Боярин с любопытством обернулся к ней:
— Это что еще за новости? Какая высшая воля могла тебя толкнуть на такое безумство?
— Слушай, батюшка, — сказала девушка, поворачиваясь к нему и замедляя ход коня. — В ночь перед тем, как мы должны были ехать на медвежью охоту, привиделась мне во сне моя мать. Она была такой, какой ты описывал мне ее: в белой одежде, с распущенными волосами, но с лицом румяным и светлым, как солнце, с радостной улыбкой на устах и с бесконечной любовью в ясном взоре. Она подошла ко мне с распростертыми руками и обняла меня, крепко прижимая к своей груди. «Мама!» — сказала я и больше не могла ничего выговорить от радости и охватившего все мое существо блаженства.
«Мирослава, дитя мое единственное, — говорила она ласковым, нежным голосом, который и поныне звучит у меня в сердце, — слушай, что я тебе скажу. Великая для тебя минута наступает, доченька! Сердце твое пробудится и заговорит. Слушайся своего сердца, дочка, и повинуйся его голосу!»
«Хорошо, мама!» — сказала я, вся трепеща от какой-то несказанной радости.
«Благословляю же твое сердце!» — И, промолвив это, она развеялась, как легкий, душистый ветерок, а я проснулась. И сердце мое вправду заговорило, батюшка, и я пошла на его зов. На мне благословение матушки!
— Но, глупая девушка, ведь это был сон! О чем ты думала днем, то ночью и приснилось тебе! А впрочем… — прибавил боярин немного погодя, — а впрочем, ты уже не увидишь его никогда!
— Не увижу? — воскликнула быстро Мирослава. — Почему не увижу? Разве он умер?

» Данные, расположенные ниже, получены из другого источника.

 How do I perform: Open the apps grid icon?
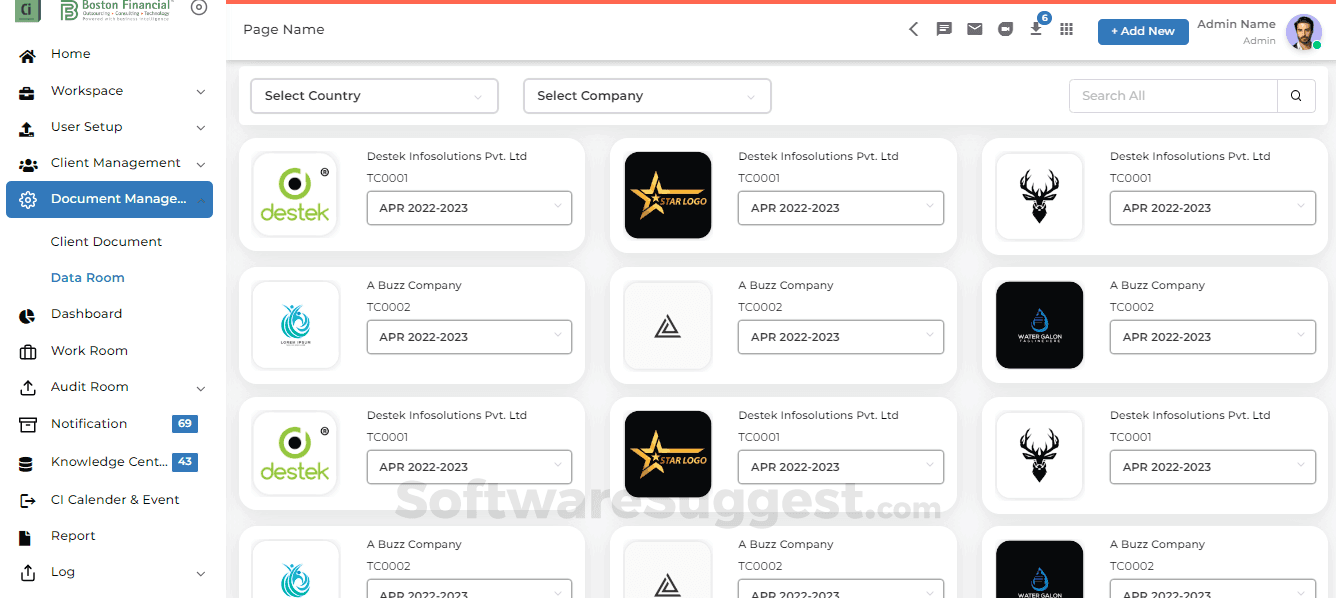(x=1066, y=30)
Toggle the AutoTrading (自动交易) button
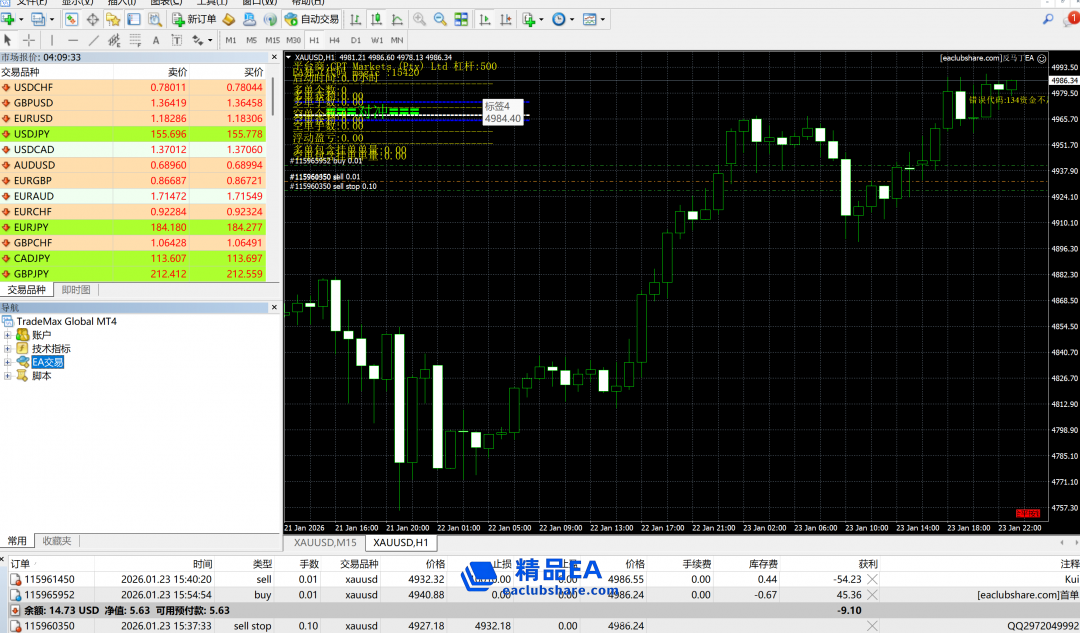 [312, 19]
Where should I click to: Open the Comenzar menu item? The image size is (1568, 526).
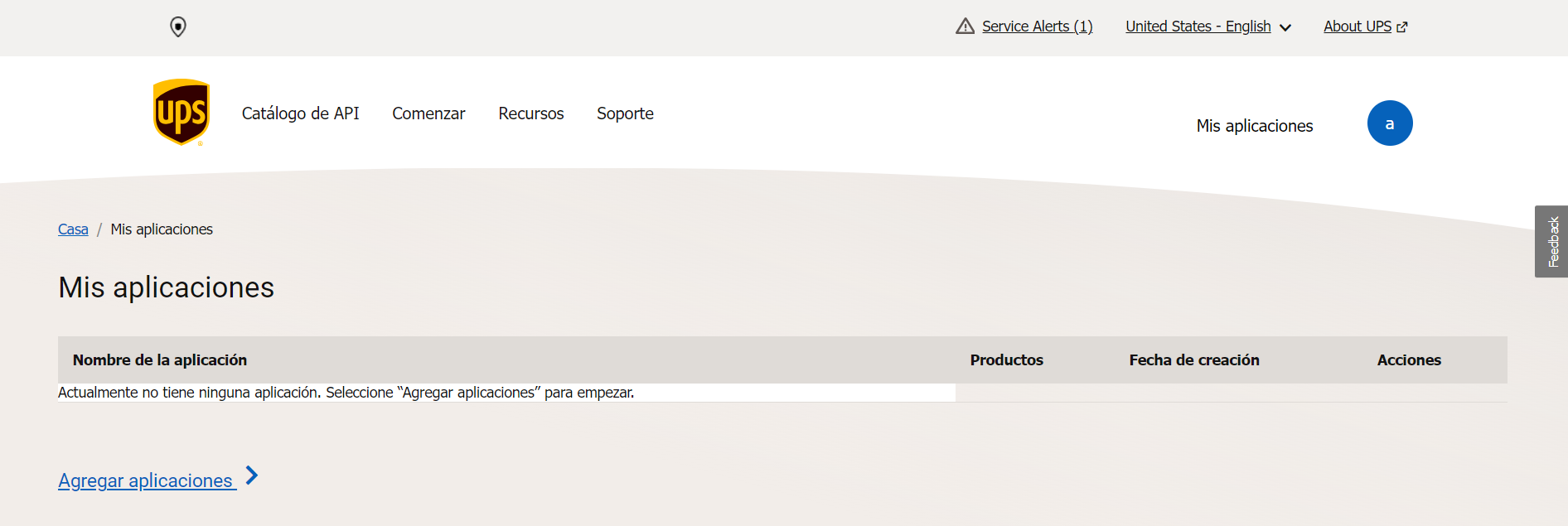click(x=428, y=113)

— Хоть бы он еще целых сто лет жил, ты больше уже не увидишь его, потому что мы… мы не вернемся уже больше в эти проклятые края!
— Не вернемся? А почему?
— Потому, — сказал боярин с напускным спокойствием, — что эти твои добрые люди, и прежде всего этот старый чорт, отец твоего возлюбленного Максима, постановили на своем совете изгнать нас из своего села, разрушить наш дом и сравнять его с землей! Но погодите вы, хамское племя, узнаете вы, с кем имеете дело! Тугар Волк — это не тухольский волк, он и тухольским медведям сумеет показать свои зубы!
Эти слова болью отдались в сердце Мирославы.
— Изгнали нас, батюшка? А за что же нас изгнали? Наверно, из-за того лесника, которого ты приказал так немилосердно бить, хотя я слезно молила тебя отпустить его на волю?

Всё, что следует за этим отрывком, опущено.